O único país considerado livre, a Tunísia, deu um trambolhão de oito pontos em relação ao ano anterior, só superado ao nível mundial pelo Gabão. A Freedom House lembra que o país passou em apenas quatro anos de "não livre" para livre, na sequência da primavera árabe e do afastamento de Ben Ali.

"Sem um cuidado desenvolvimento e consolidação, a nova democracia pode não aguentar a pressão da velha guarda, que nunca foi totalmente desmantelada. Problemas iminentes em 2017 incluíram a continuação do adiamento das eleições subnacionais, a capacidade dos agentes do antigo regime em proteger os interesses através de nova legislação, a incapacidade em criar e financiar organismos independentes como previstos na constituição, o domínio do executivo na legislatura e intimidação dos media. Se a Tunísia continuar o seu caminho atual, os ganhos duramente conquistados de 2011 podem desaparecer, e a democracia perderá a sua posição numa região repressiva e instável", lê-se no relatório.

Deste grupo de países dois merecem uma nota de observação para 2018: Iraque (que subiu quatro pontos) e Arábia Saudita. Sobre o Iraque, antevia nas eleições já realizadas um "teste à resiliência do sistema político do país".

Quanto à Arábia Saudita, palavras críticas: "O controverso programa de reformas do príncipe herdeiro Mohammed bin Salman provavelmente causará ainda mais revolta no governo e na sociedade da Arábia Saudita, já que pequenos ganhos em liberdades sociais e tentativas de atrair investidores estrangeiros andam de mãos dadas com tentativas de aniquilar discordâncias e combater adversários."

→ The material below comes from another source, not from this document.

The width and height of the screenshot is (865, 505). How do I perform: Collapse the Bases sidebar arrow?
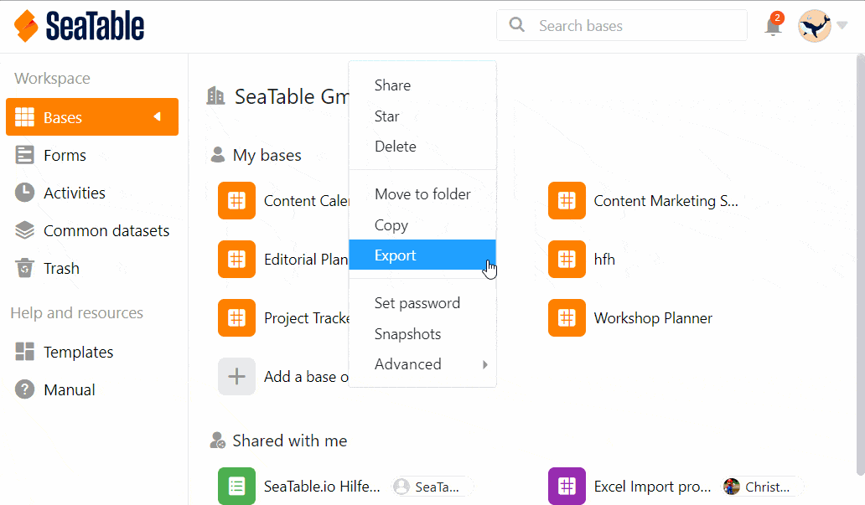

Perante os resultados da falta de liberdades nos países árabes, Khashoggi concluiu: "O mundo árabe precisa de uma versão moderna dos antigos media transnacionais para que os cidadãos possam ser informados sobre eventos globais. Mais importante, precisamos fornecer uma plataforma para as vozes árabes. Nós sofremos com a pobreza, com a má governação e educação deficiente. Através da criação de um fórum internacional independente, isolado da influência dos governos nacionalistas, que espalham o ódio através da propaganda, as pessoas comuns no mundo árabe seriam capazes de abordar os problemas estruturais que as suas sociedades enfrentam."